Para tentar isso com o mc, posicione o cursor sobre um arquivo e digite F9 (para ir ao menu), e escolha File->Chmod e modifique cada flag individualmente com a barra de espaço. Selecione Set (botão abaixo na caixa de diálogo) para sair ou Cancel.

atributos

Manipulando arquivos compactados


Voce provavelmente já teve que transportar uma coleção de arquivos entre dois computadores. É bastante desinteressante sair copiando de um em um arquivo para um disquete (ou vários disquetes!) e recolocá-los no mesmo lugar (isto é nos mesmos diretórios) da outra máquina. Se voce faz isso com frequência, deve usar algum compactador/arquivador como o zip ou arj. No Linux o formato compactado mais comum é o .tar.gz, apesar de ser possível usar quaisquer outro destes mencionados. A vantagem do .tar.gz é que ele também transporta links[12], pipes, devices, e outros "arquivos" que não são realmente dados. O nome .tar.gz vem de dois programas independentes: o tar, que é um utilitário para armazenamento de vários arquivos em um só, com informações de diretórios, e o gzip (daí a extensão gz) que é um compactador bastante popular. Outros compactadores são mais eficientes como o bzip2 (extensão bz2), mas não invalida o que estamos discutindo aqui, inclusive são igualmente suportados pelo Midnight Commander. A distribuição RedHat do Linux usa um compactador próprio (que é também GPL, isto é software aberto) chamado rpm.

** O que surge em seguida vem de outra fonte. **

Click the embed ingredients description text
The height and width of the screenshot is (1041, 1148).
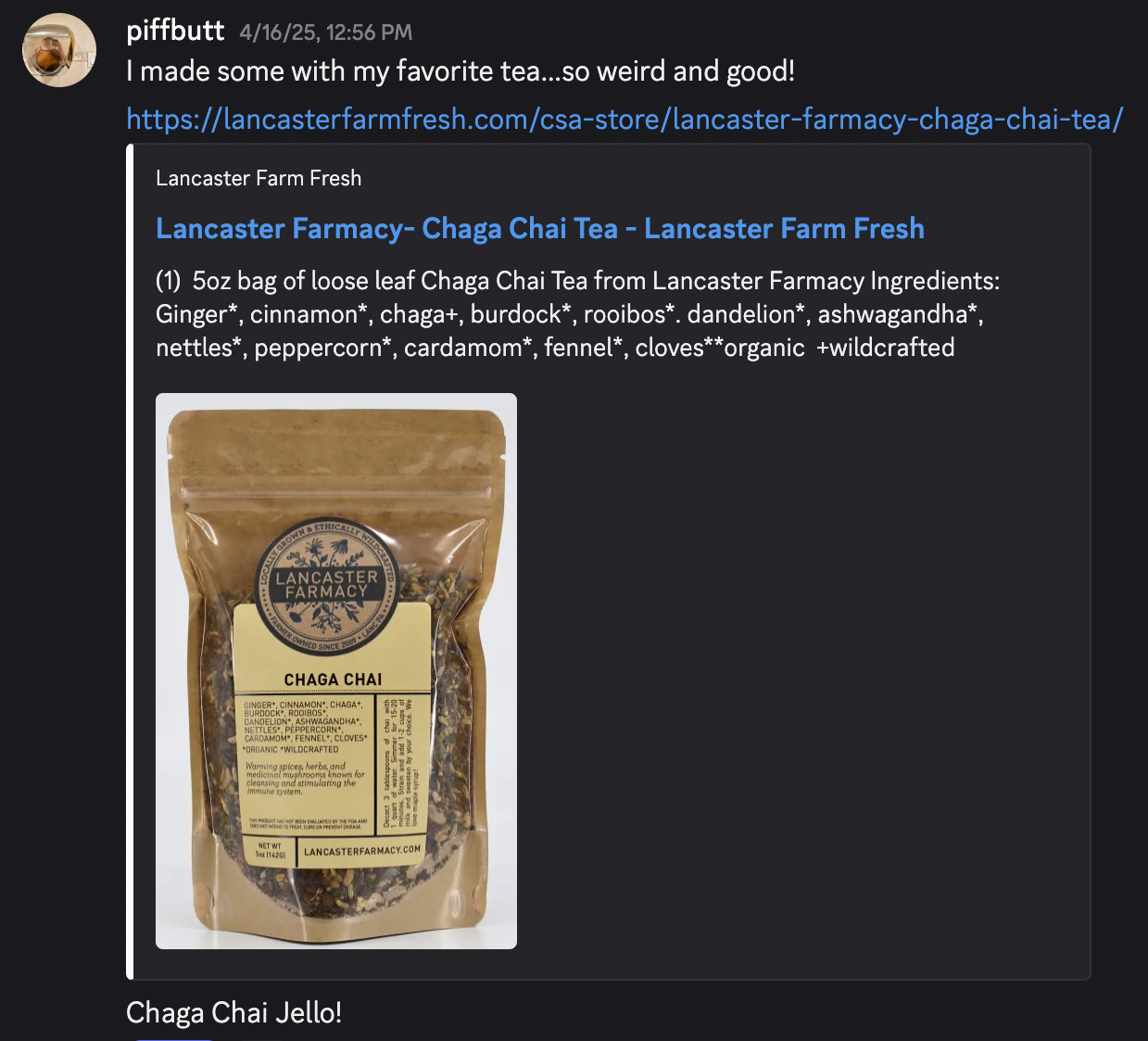(577, 314)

Com o mc, podemos criar facilmente um .tar.gz colocando-nos no diretório aonde estão os arquivos a armazenar e digitando F2 3, insto é a tecla F2 (user menu) seguido a tecla 3, comando "Make a release...". Isto criará o arquivo compactado no diretório imediatamente superior ao corrente, exceto se entrarmos outro path. Para descompactar um arquivo assim criado, ou já existente nos CDRoms ou obtidos via ftp/http da internet, o procedimento ainda é mais simples. Simplesmente "entre" no arquivo (digitando enter), como voce o faria com um subdiretório e aí voce verá um sistema de arquivos virtual, podendo visualizar (o README por exemplo) antes de decidir instalar o software obtido. Entretanto, você não poderá editar arquivos nesse sistema de arquivos virtual. Para copiar parte ou todo o conteúdo, proceda exatamente como o faria com arquivos e diretórios normais, selecionando no outro painel o destino dos seus arquivos.